» TEXT SEGMENT:
———
# Applying for the visa 189 with only 60 points



## samme4life (Feb 2, 2014)

Hi All,
I am a Software Engineer from Sri Lanka and hope to migrate to Australia via the Skilled Independent(189) visa. I can claim only 60 points.
I have 3 questions,
1) Is there a risk of neglecting my EOI since I have only 60 points? Or how long it will
take to get a respond for my EOI?
2) Is it safe to get a state nomination and then apply via 190 visa?
3) Is there an advantageous/optimum period of time to lodge my EOI (ex: Just after July, since a new financial year begins)?

Please give me an advice.

Regards!
Sameera


----------



## btkarthikram (Sep 6, 2013)

I'll answer to the best of my knowledge. I am happy if anyone corrects me if I'm wrong.

Just apply for a 189 with 60 points straight away. Since last week a number of people who were waiting long with 60 points have been invited under this occupation. Don't wait till July.

I am pretty sure you can put an EOI for 189 then start the process of getting state nomination. if you get your Sponsorhip approved before your 189 invite, just withdraw the 180 and apply for a 190 with 65 points.


----------



## sathiyaseelan (Dec 8, 2012)

samme4life said:


> Hi All,
> I am a Software Engineer from Sri Lanka and hope to migrate to Australia via the Skilled Independent(189) visa. I can claim only 60 points.
> I have 3 questions,
> 1) Is there a risk of neglecting my EOI since I have only 60 points? Or how long it will
> ...


Sameera, could you let us know few details regarding your candidature. What is your occupation or job code? How much points do you hold against each factors such as age, education, work, ielts etc? Did you get your skills assessed? 

There is no right time t lodge eo and the best time today and now immediately. There won't be any issues as you are meEting the minimum threshold points set by dibp. to them your documentation, validation of your claims are important. If your occupation is less competitive one, then go for 189 visa only as it wallows you to roam around aussie for better jobs. financial year or other periods don't have any impacts on your application and this is a separate track.


----------



## samme4life (Feb 2, 2014)

Hi sathiyaseelan,
Thank you for your response. Here are my details,
Occupation: Software Engineer
Job Code: 261313
Points:
Age 30
Language 10 (IELTS R & L 8.5 S & W 7)
Educational Qualifications 15 
Partner Skills 5


Though I got 3 and 1/2 years of post graduate industry experience, I can only claim 1 and 1/2 years of Industry Experience since ACS deduct 2 years for the qualification of degree. So I can't claim points for Skilled Employment.
Is it safe to get a state nomination and then apply via 190 visa or just apply to 189 with my current 60 points?

Kind regards!
Sameera


----------



## khanfaisalsaeed (Mar 29, 2014)

samme4life said:


> Hi All,
> I am a Software Engineer from Sri Lanka and hope to migrate to Australia via the Skilled Independent(189) visa. I can claim only 60 points.
> I have 3 questions,
> 1) Is there a risk of neglecting my EOI since I have only 60 points? Or how long it will
> ...
———
» STORED DATA:
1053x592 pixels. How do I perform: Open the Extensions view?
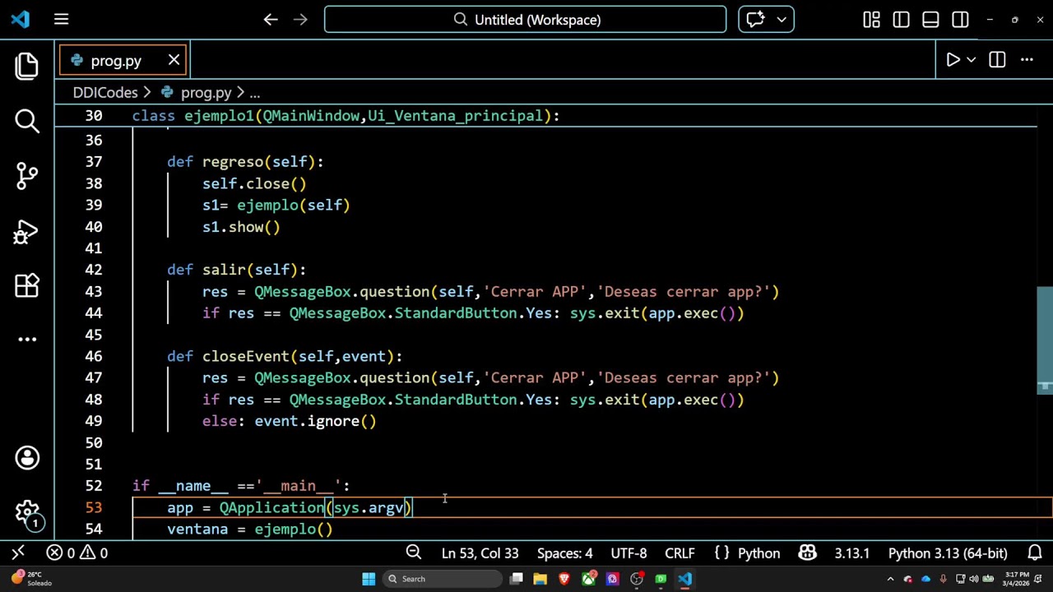(x=27, y=285)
———
» CHALLENGE: Pick up the forum thread on applying for the 189 visa with only 60 points and continue it from the point where it stops.

» THE RESPONSE:
sathiyaseelan said:


> Sameera, could you let us know few details regarding your candidature. What is your occupation or job code? How much points do you hold against each factors such as age, education, work, ielts etc? Did you get your skills assessed?
> 
> There is no right time t lodge eo and the best time today and now immediately. There won't be any issues as you are meEting the minimum threshold points set by dibp. to them your documentation, validation of your claims are important. If your occupation is less competitive one, then go for 189 visa only as it wallows you to roam around aussie for better jobs. financial year or other periods don't have any impacts on your application and this is a separate track.



Hello, 
I am a new applicant who was just filling EOI and found multi select options for 189, 190 and 485 visa sub class I guess. Won't it address the prior question satiyAaaa.


----------



## sathiyaseelan (Dec 8, 2012)

samme4life said:


> Hi sathiyaseelan,
> Thank you for your response. Here are my details,
> Occupation: Software Engineer
> Job Code: 261313
> ...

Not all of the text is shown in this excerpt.